Ao saber de um pequeno drama dentro da tragédia maior em que se transformou a crise da saúde no Rio, lembrei do simpático Harry Lime. Um filho pagou R$ 50 para conseguir uma maca em que sua mãe em busca de atendimento pudesse deitar um pouco e descansar nos corredores do hospital Salgado Filho.
Marcello Crivella, cujo slogan de campanha era "Chegou a hora de cuidar das pessoas", disse que a crise "é falsa". O Ministério Público não concordou e pediu exatamente para que se instalasse um gabinete de crise, a fim de gerir a rede municipal, depois que funcionários de hospitais e clínicas, alegando que ficaram 90 dias sem receber salários, paralisaram os serviços.
Quase de joelhos, Crivella pediu misericórdia ao seu aliado de ocasião, Bolsonaro, que prometeu R$ 150 milhões para quitar os atrasos e aproveitou para tirar um sarro: "Ele está com a corda no pescoço".

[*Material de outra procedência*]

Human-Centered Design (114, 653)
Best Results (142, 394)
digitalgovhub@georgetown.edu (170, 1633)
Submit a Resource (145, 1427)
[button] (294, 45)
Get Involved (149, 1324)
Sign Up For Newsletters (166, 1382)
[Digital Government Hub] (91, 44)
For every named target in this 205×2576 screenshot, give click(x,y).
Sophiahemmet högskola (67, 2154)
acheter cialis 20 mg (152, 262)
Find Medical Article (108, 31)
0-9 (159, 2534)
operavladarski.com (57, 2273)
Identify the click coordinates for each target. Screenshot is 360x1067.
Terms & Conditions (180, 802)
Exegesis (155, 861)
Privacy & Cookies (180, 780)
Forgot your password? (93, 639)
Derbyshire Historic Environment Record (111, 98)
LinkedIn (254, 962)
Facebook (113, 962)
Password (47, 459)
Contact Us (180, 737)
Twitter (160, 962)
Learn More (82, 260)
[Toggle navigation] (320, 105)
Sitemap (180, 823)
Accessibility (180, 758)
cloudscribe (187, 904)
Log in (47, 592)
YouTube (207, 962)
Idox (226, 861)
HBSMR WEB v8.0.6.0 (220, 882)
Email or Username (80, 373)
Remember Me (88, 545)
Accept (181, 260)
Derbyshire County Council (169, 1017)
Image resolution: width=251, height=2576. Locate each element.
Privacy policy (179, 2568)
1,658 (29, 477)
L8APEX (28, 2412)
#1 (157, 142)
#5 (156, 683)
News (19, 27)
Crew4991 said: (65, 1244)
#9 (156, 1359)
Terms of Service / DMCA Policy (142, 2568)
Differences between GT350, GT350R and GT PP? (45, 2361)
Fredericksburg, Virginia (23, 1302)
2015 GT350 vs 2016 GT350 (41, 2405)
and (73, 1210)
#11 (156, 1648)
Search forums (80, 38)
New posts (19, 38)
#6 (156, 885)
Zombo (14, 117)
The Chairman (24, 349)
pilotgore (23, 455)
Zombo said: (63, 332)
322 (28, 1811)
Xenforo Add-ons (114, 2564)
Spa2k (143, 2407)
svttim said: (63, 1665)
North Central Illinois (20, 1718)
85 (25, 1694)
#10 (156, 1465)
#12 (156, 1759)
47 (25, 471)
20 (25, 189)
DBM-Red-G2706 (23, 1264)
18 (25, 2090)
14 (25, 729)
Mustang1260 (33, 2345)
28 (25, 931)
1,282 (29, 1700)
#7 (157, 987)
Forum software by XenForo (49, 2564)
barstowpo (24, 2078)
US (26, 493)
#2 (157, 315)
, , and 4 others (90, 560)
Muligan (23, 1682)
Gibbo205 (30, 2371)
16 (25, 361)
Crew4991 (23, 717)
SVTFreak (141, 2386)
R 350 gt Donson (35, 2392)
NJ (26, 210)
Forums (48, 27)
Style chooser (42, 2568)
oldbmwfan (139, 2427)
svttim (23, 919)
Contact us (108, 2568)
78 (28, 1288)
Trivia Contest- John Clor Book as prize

A estimativa do MP é que a prefeitura deixou de investir R$ 2,3 bilhões na saúde. Mas, entre 2017 e 2019, aumentou os gastos com propaganda em 50%. Crivella só se interessa em cuidar dele mesmo e dos interesses que representa. Não se reeleger --o mais provável, já que 72% dos cariocas consideram sua gestão ruim ou péssima, segundo pesquisa do Datafolha-- revela o fracasso da Igreja Universal na administração pública.